■ INSTRUCTION A
Reproduce the part of the forum thread on fiscal residency in Spain that opens with the words containing "I went to the" and closes with "Thanks in advance.".

# Fiscal residency in Spain



## Extremaduramike (Jun 24, 2011)

I wonder if anybody can help me on this. I have been told recently by the Agencia Tributaria that I am ficscally resident in Spain. I've looked at the OECD definitions and I believe I should still be fiscally resident in the UK and have continued to pay tax there. 
The problem has arisen because my bank appears to have told the Tributaria about interest payments made to me in the UK as is normal under the E.U. savings directive. 
I went to the local office of the Tributaria but they couldn't tell me how I could change to being non-resident for fiscal purposes.
I spoke to the Inland Revenue in the UK in the hope that they had come across this situation before but they were unable to help.
Does anyone have any ideas on this? Thanks in advance.


----------



## gus-lopez (Jan 4, 2010)

■ DATA PROVIDED
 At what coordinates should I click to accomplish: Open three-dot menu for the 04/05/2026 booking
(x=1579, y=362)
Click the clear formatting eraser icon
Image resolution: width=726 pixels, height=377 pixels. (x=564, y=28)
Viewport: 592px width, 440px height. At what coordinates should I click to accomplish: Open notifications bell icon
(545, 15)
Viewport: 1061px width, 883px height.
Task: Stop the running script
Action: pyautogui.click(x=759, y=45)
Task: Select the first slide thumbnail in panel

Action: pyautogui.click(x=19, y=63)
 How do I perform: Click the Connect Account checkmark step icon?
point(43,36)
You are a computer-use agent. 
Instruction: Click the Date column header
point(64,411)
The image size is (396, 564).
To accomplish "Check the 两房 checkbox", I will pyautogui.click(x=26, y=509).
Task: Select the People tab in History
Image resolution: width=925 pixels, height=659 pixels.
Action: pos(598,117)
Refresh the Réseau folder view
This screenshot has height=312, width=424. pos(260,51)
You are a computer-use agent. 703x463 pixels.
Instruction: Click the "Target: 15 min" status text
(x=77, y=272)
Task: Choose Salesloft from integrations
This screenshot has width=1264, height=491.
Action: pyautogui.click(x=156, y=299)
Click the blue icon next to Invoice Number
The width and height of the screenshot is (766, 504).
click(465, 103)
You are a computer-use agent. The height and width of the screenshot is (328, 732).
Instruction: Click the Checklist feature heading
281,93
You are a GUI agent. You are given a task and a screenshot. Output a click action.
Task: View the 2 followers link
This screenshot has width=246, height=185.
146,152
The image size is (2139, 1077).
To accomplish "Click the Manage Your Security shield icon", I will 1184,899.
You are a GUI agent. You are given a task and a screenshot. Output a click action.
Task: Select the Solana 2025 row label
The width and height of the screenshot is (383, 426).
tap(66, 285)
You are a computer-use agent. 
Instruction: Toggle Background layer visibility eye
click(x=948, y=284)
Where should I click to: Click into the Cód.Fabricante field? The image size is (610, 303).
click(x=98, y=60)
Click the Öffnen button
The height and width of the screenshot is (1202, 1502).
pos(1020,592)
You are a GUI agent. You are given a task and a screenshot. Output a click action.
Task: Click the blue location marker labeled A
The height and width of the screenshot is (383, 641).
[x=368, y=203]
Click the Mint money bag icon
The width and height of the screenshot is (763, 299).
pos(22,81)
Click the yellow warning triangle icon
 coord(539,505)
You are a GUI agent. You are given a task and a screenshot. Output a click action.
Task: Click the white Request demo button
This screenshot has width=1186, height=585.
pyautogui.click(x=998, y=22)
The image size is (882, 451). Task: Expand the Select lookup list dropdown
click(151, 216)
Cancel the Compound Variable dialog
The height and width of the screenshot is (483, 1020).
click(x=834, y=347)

■ INSTRUCTION B
Identify every line in the records that contains the string "size", treating uppercase and lowercase as different. List those lines.

■ FULL SOLUTION A
I went to the local office of the Tributaria but they couldn't tell me how I could change to being non-resident for fiscal purposes.
I spoke to the Inland Revenue in the UK in the hope that they had come across this situation before but they were unable to help.
Does anyone have any ideas on this? Thanks in advance.

■ FULL SOLUTION B
The image size is (396, 564).
The image size is (2139, 1077).
Where should I click to: Click into the Cód.Fabricante field? The image size is (610, 303).
The image size is (882, 451). Task: Expand the Select lookup list dropdown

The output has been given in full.